**Problem requirements**
Pictures must not appear in the copy. Reproduce exactly, and only, the lines from the one with "Given: Click the" through the end of the data below.

(Stored records)

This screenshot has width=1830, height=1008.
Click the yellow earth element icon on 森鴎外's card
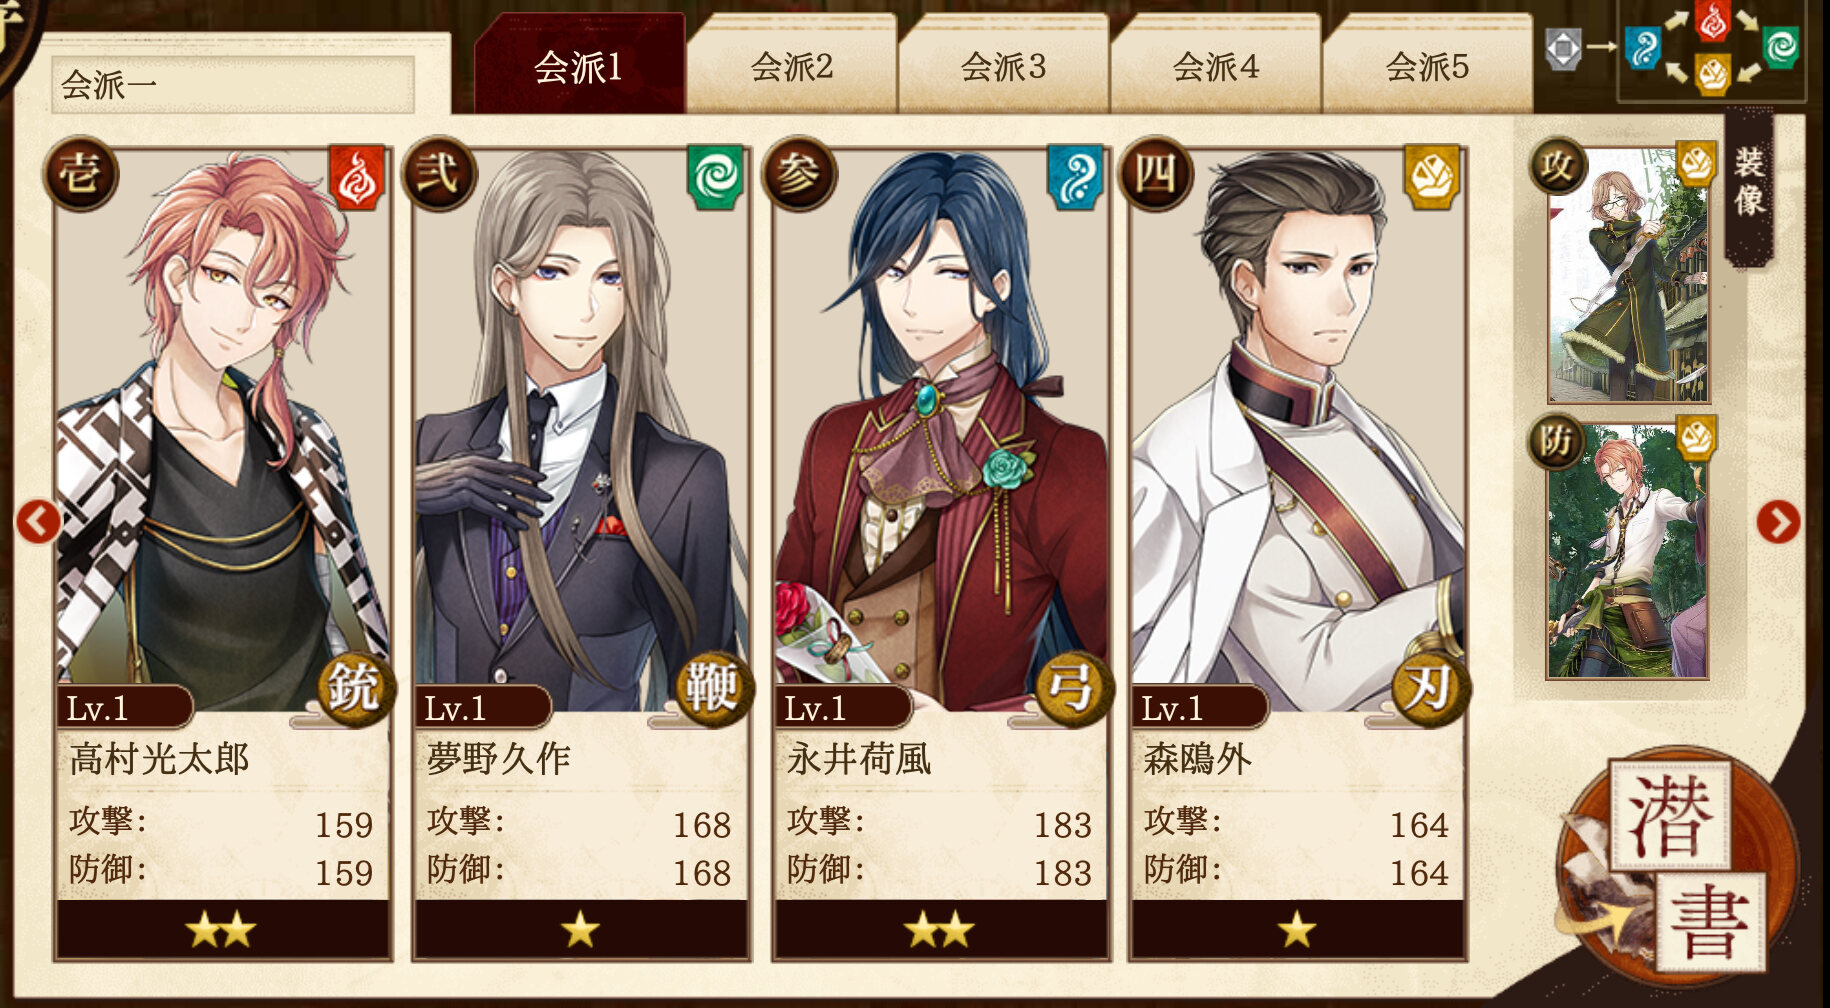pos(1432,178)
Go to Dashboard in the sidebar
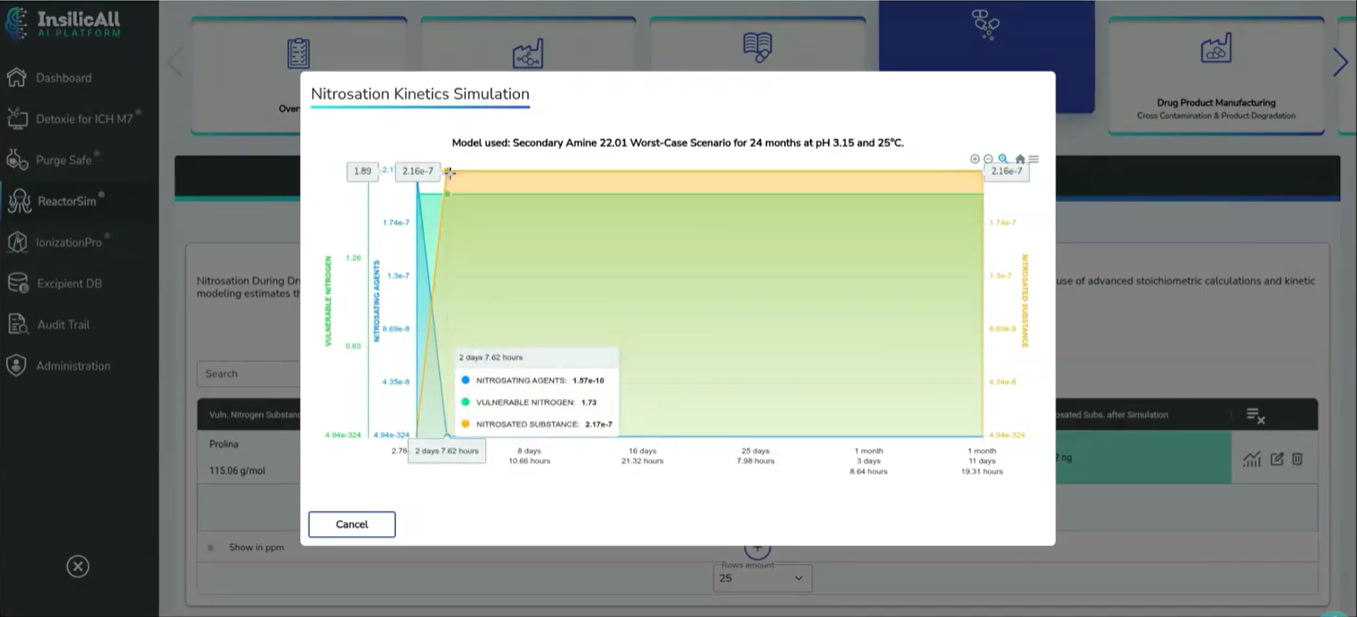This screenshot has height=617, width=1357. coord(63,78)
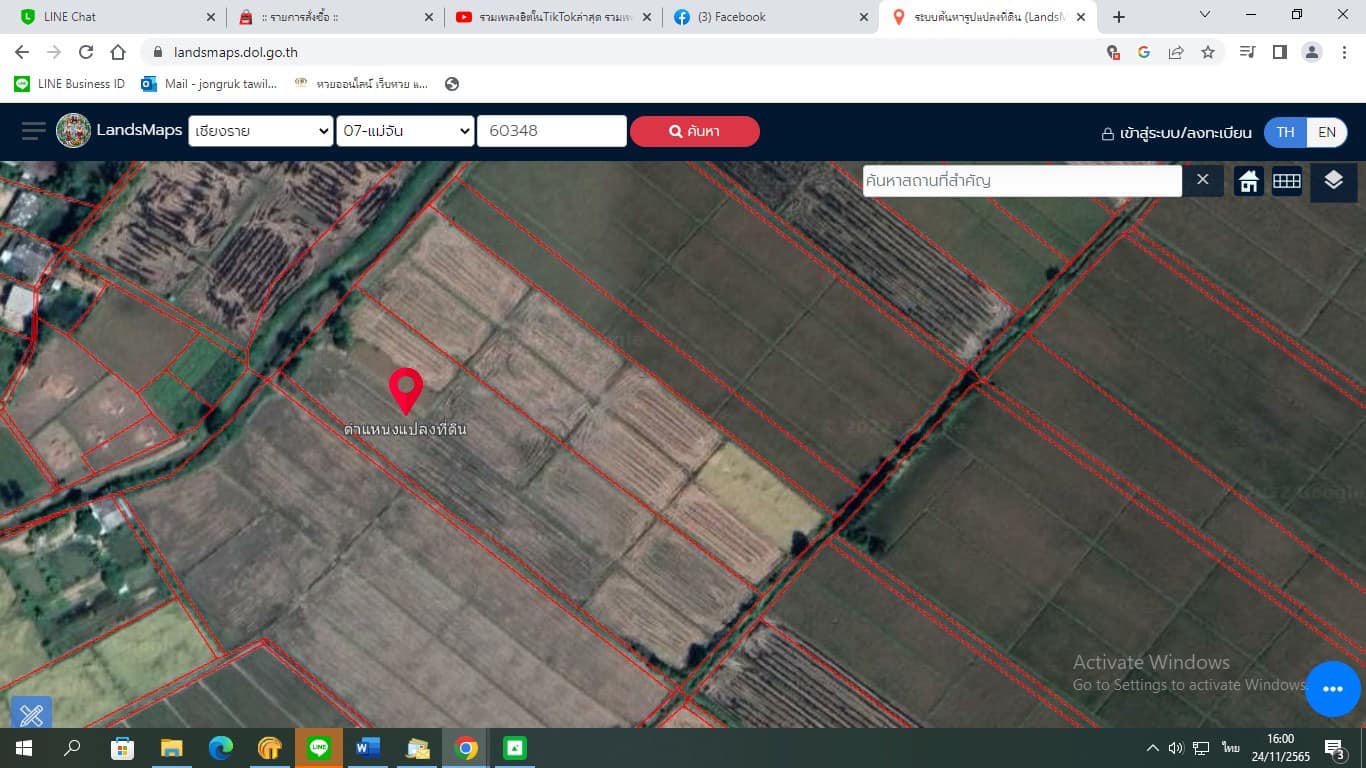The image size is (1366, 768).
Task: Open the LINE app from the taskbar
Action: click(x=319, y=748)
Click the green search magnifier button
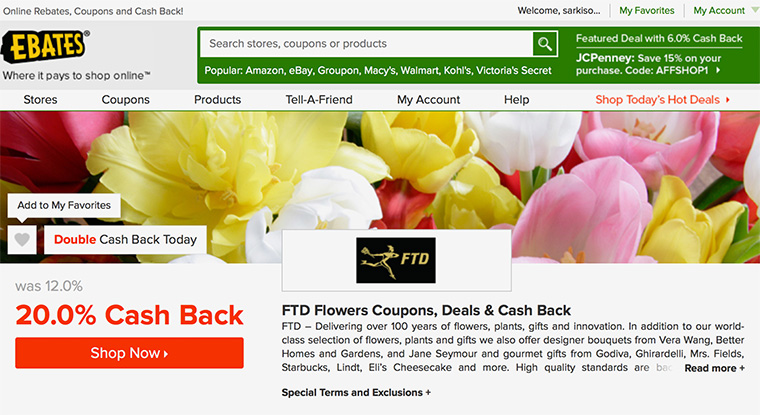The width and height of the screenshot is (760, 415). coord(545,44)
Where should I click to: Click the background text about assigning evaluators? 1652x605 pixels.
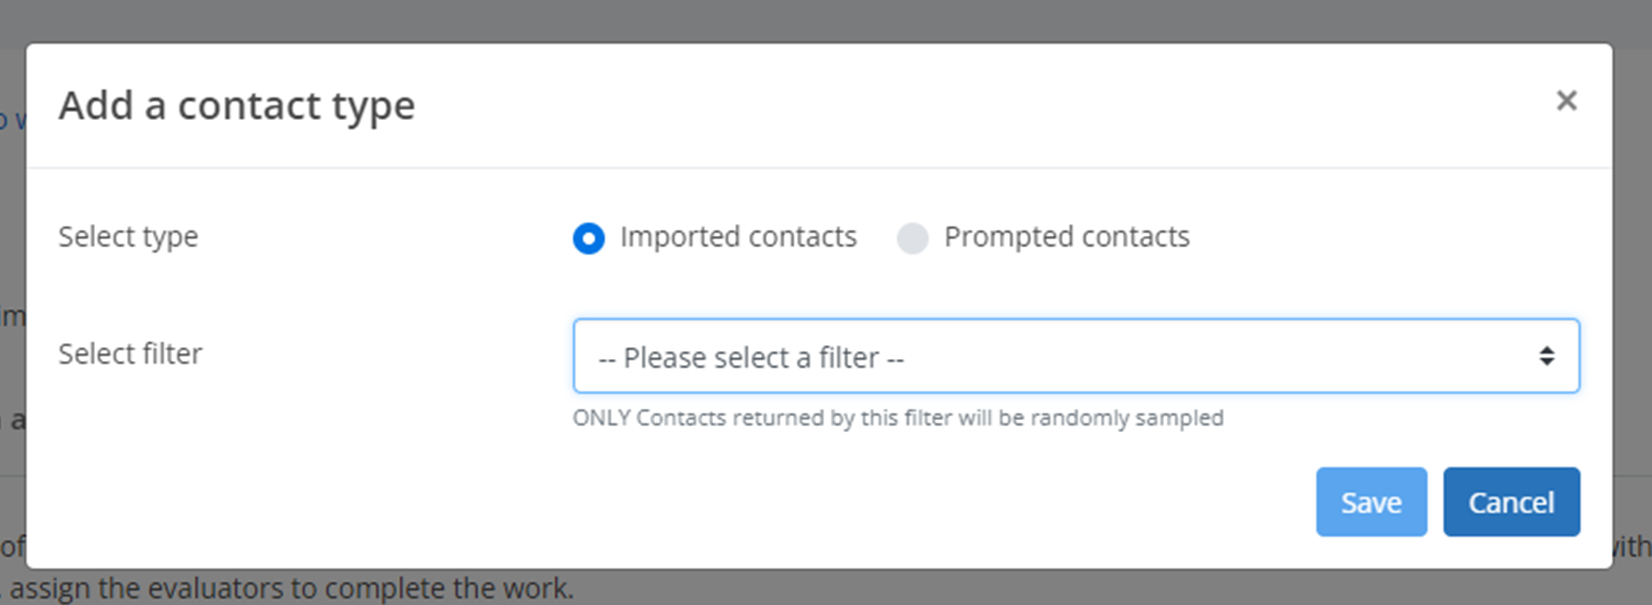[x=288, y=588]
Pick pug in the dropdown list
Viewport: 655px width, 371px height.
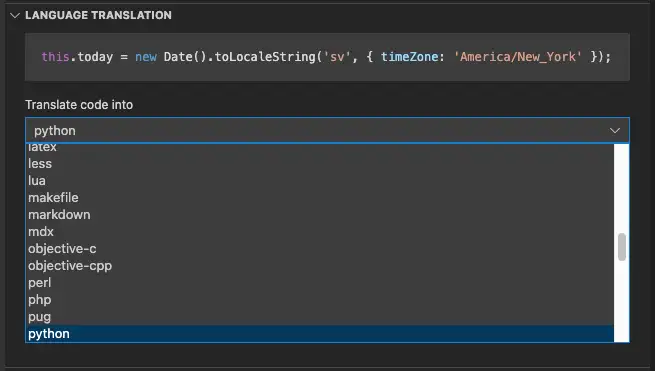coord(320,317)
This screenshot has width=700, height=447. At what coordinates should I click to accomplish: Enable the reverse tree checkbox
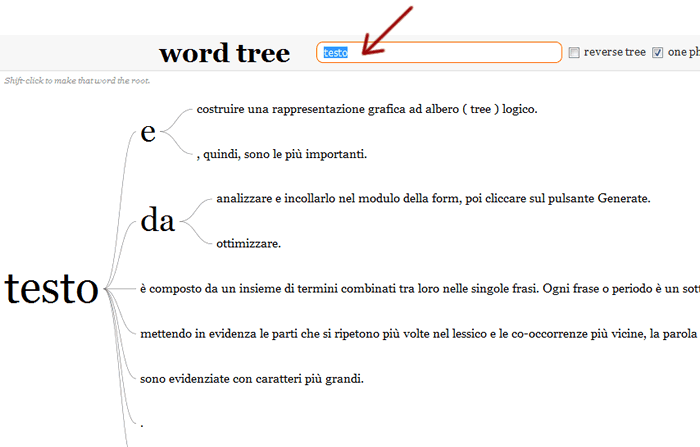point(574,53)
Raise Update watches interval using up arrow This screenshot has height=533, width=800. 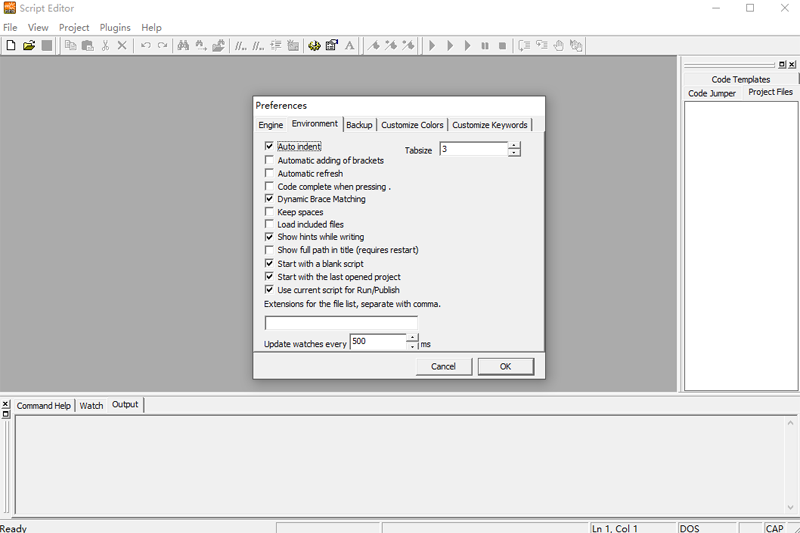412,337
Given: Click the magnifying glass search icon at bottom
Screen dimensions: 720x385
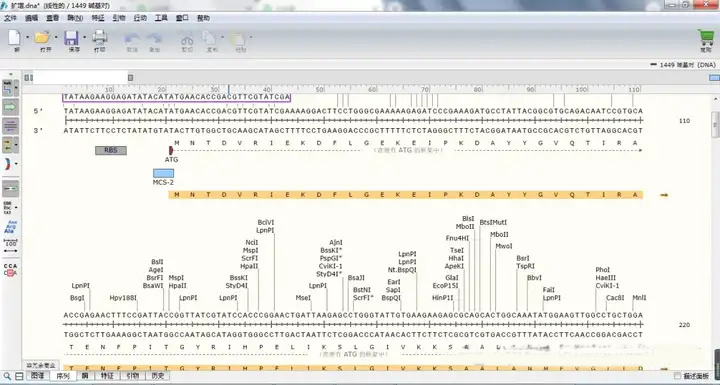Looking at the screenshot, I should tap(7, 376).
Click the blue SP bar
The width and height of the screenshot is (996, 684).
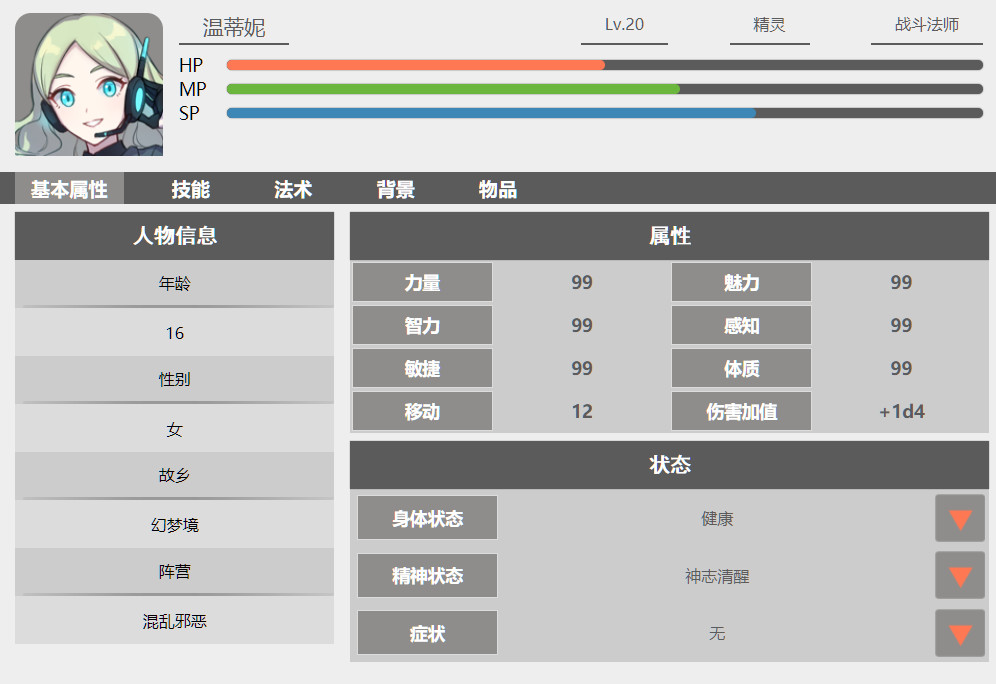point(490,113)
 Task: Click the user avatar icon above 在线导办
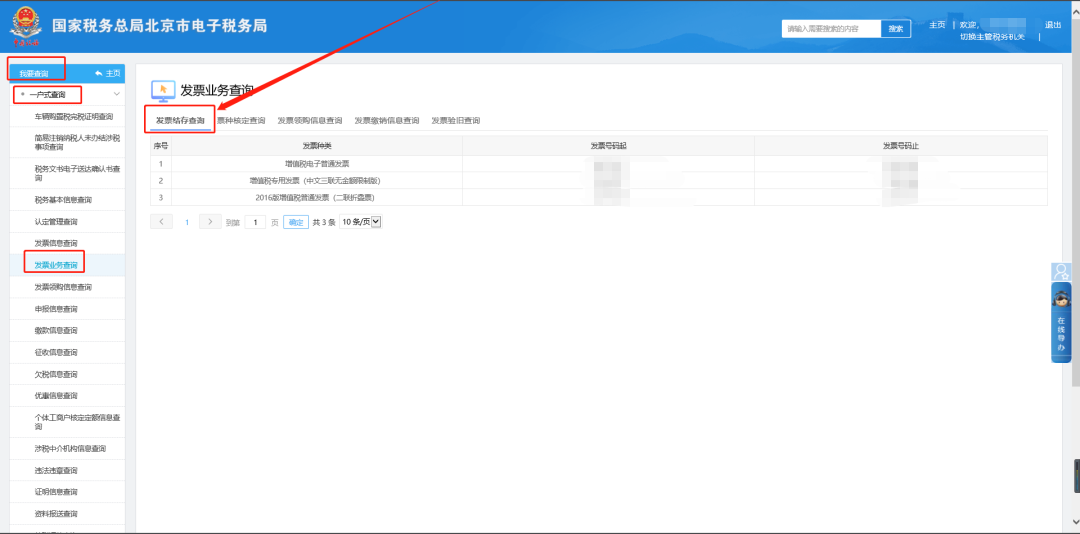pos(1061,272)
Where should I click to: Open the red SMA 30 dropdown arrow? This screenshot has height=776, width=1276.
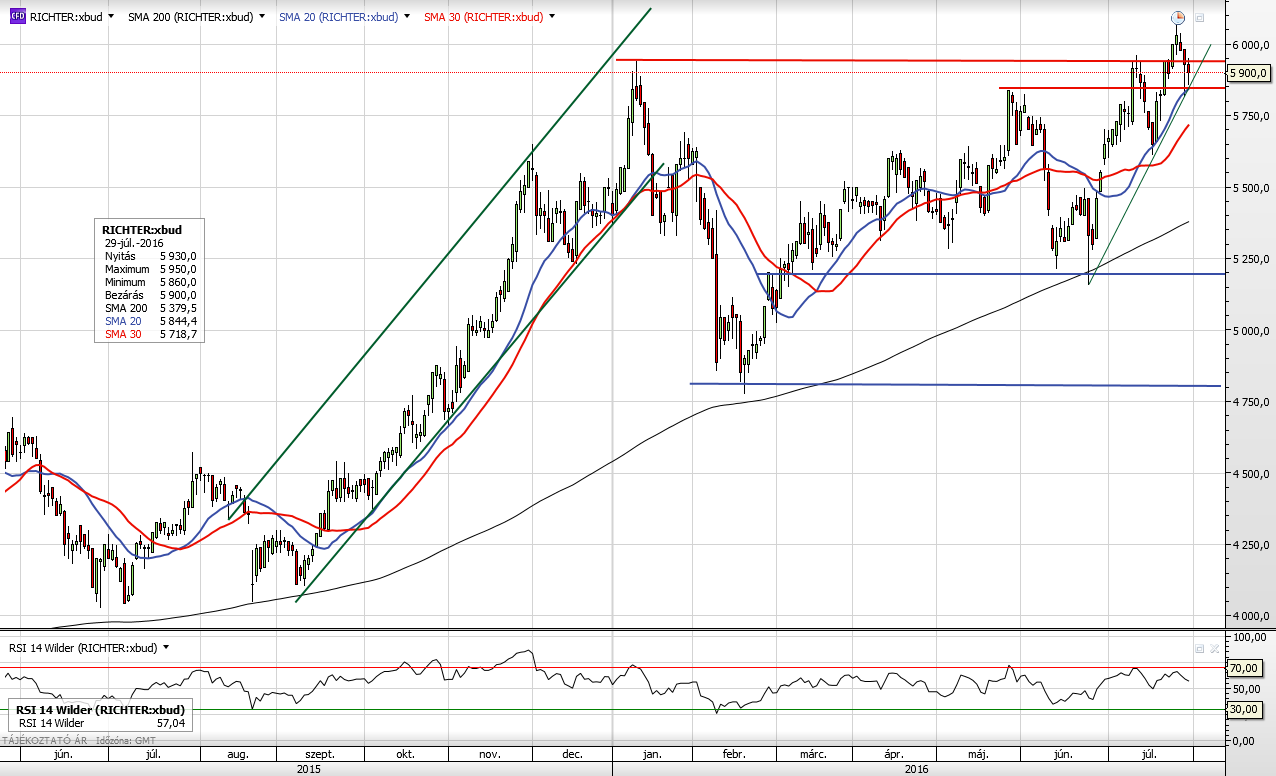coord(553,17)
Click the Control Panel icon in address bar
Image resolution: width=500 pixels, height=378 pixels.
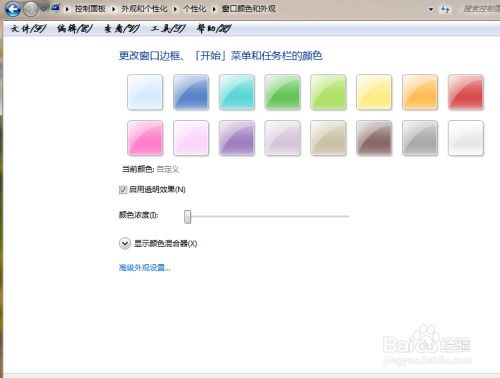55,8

**Answer to this task**
Given: Click the magnifying glass search icon at bottom
Screen dimensions: 720x385
Looking at the screenshot, I should tap(7, 376).
Click the blue SP bar
The width and height of the screenshot is (996, 684).
point(490,113)
 Task: Click the user avatar icon above 在线导办
pos(1061,272)
Where should I click to: Open the red SMA 30 dropdown arrow? This screenshot has height=776, width=1276.
coord(553,17)
Click the Control Panel icon in address bar
Image resolution: width=500 pixels, height=378 pixels.
55,8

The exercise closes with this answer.